Dissection des amphipodes
Grâce à la dissection des amphipodes et au métabarcoding ADN de leur contenu intestinal, l’équipe a pu identifier les restes de leurs proies, révélant un régime alimentaire riche en méduses parmi les espèces étudiées.
Les preuves suggèrent que les méduses, contrairement aux croyances antérieures, jouent un rôle essentiel dans le régime alimentaire des amphipodes de l’Arctique, en particulier pendant les mois d’hiver difficiles.
Un Arctique en évolution rapide
L’étude met également en évidence les implications plus larges de ces résultats dans le contexte de l’environnement arctique en évolution rapide.
Le phénomène connu sous le nom d’« Atlantification » – la propagation vers le nord des espèces de méduses de l’océan Atlantique en raison du réchauffement des eaux – pourrait encore amplifier l’importance des méduses en tant que source de nourriture au sein des réseaux trophiques de l’Arctique.
Alors que l’Arctique se réchauffe à un rythme record, comprendre la dynamique de ces réseaux trophiques et le rôle des méduses en leur sein devient de plus en plus crucial.
Une proie négligée
« Il y a eu récemment un changement de paradigme dans la littérature sur la biologie marine qui reconnaît que loin d’être une » impasse trophique « , les méduses sont en fait mangées par un large éventail d’organismes », a déclaré le Dr Charlotte Havermans, co-auteur de l’étude. « Nos observations corroborent ce changement majeur dans la façon dont les scientifiques perçoivent le rôle des méduses dans la chaîne alimentaire. »

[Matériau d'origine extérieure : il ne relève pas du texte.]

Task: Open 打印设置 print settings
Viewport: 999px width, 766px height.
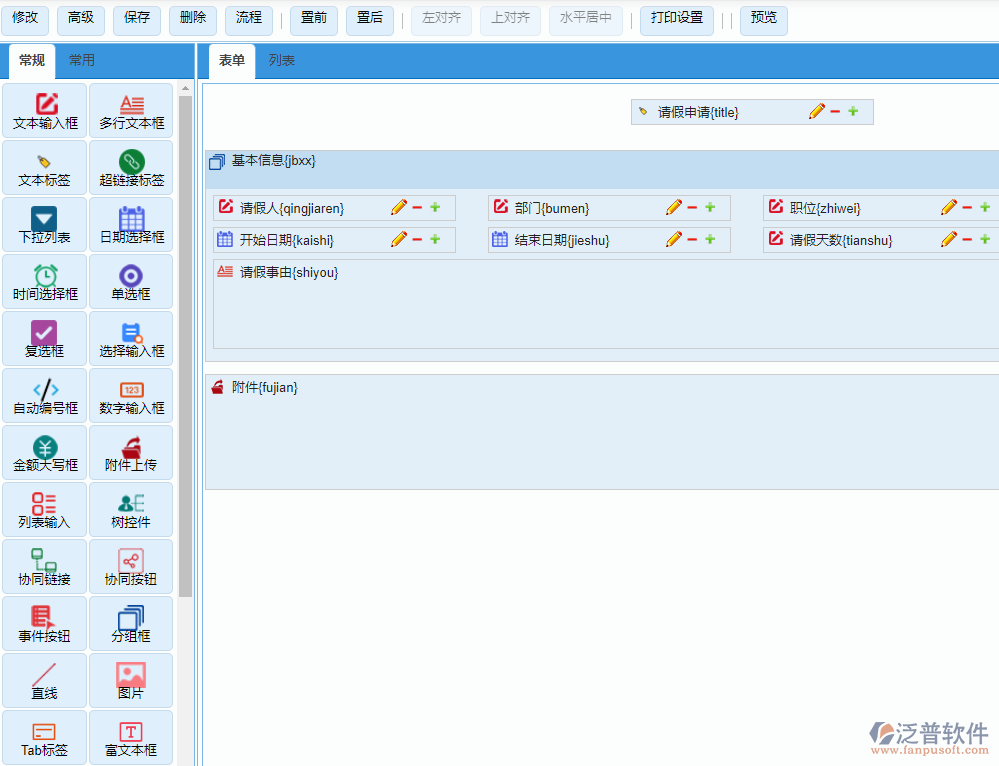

« Comme les tissus des méduses sont rapidement digérés, elles ont peut-être été négligées en tant que proies dans des études précédentes, qui, contrairement à notre étude, reposaient sur l’identification visuelle des aliments pour déterminer le régime alimentaire des invertébrés de l’Arctique. »
Implications plus larges
Alors que l’Arctique continue de subir de profonds changements environnementaux, des recherches plus approfondies sur le régime alimentaire des invertébrés marins et des poissons seront essentielles pour élucider les interactions complexes qui soutiennent ces écosystèmes uniques.
La recherche jette les bases d’études futures, ouvrant de nouvelles voies pour explorer la résilience de la vie marine arctique face au changement climatique.
« Pour avoir une meilleure idée du rôle des méduses dans le réseau trophique marin de l’Arctique et de la manière dont cela pourrait changer lorsque leurs populations augmenteront dans le « nouvel Arctique », nous prévoyons d’étudier plus en détail le régime alimentaire d’autres invertébrés et poissons qui se nourrissent potentiellement de ces espèces. méduse », a déclaré Dischereit.
« Des questions subsistent, par exemple, si les méduses font régulièrement partie du régime alimentaire des amphipodes ou si elles constituent simplement un aliment de survie pendant la nuit polaire. »
L’étude est publiée dans la revue Frontières des sciences marines.